Roberto: Eu sinto muito, sei que não deve estar sendo fácil para você. Vem
 aqui, me dá um abraço.

Carolina: Obrigada.

Roberto: Passe amanhã cedo na cachoeira para conversarmos, tá? 

Carolina: Tudo bem.

Carlos não fica um dia sem ver Laura, todas as noites eles se encontram e
 aproveitam a festa na casa dele com muitas garrafas de vinho e música alta. 
Faz de tudo por ela, mesmo sabendo que o considera um
 brinquedo ele tem esperança que a loira ainda o ame. 

Laura: Lindinho, pode colocar mais vinho.

Carlos: Laura, chega! Você já bebeu demais! Você lembra o que aconteceu
 ontem? Bebeu tanto que caiu no chão, tive que te arrastar até o carro!
 
Laura: Há! Há! Há! Lindinho… Vem aqui meu cachorrinho, vem! 

Naquele momento Carlos ficou de quatro e começou a latir que nem cachorro,
 Laura não parava mais de rir e dar suas escandalosas gargalhadas. 
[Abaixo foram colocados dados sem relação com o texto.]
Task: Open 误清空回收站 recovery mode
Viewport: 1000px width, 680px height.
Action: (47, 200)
Carlos: Au! Au! Au! Eu faço tudo por você, minha deusa! 

Laura: Há! Há! Há! Mais uma vez! 

A noite pode ter sido uma comédia para Laura e Carlos, porém o próximo dia 
não foi muito bom para Carolina. Carolina vai ao velório do pai junto com sua 
irmã Bia e sua mãe Maria. Depois do enterro  ela foi se encontrar com
 Roberto na cachoeira como havia prometido, mas acaba o encontrando caído
 na mata.

Carolina: Senhor Roberto, o que aconteceu?
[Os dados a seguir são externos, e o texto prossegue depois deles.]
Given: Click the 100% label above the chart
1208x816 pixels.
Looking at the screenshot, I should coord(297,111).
Roberto: Carolina, me ajude por favor ! Eu fui picado por uma cascavel no
 braço, estou muito fraco!

Carolina: Tenha calma senhor, não se movimente! Eu vou buscar ajuda de
 alguém!

Roberto: Volte logo Carolina.

Carolina passa pelas folhagens e pelo matagal que se encontra a frente da
 cachoeira. Ela corre até o casarão da fazenda Moraes avisar os pais de 
Roberto que não perdem tempo a levá-lo para ao hospital.

Bia: Por que está desse jeito Carolina?

Carolina: Estou preocupada com o senhor Roberto que levou uma picada de 
cascavel, o veneno dessa cobra é mortal. Conheci pessoas que não conseguiram
 sobreviver depois de atacadas por ela. 

Bia: Tomara que o veneno não tenha se espalhado muito pelo corpo!

Jorge e Helena chegam do Hospital e já abraçam Carolina por ter salvo
 Roberto.

Jorge: Não se preocupe, ele já está melhor.

Helena: Carolina, obrigada por ter encontrado nosso filho naquela mata. Agora
 venha conosco, vamos te levar ao hospital, Roberto quer muito te ver.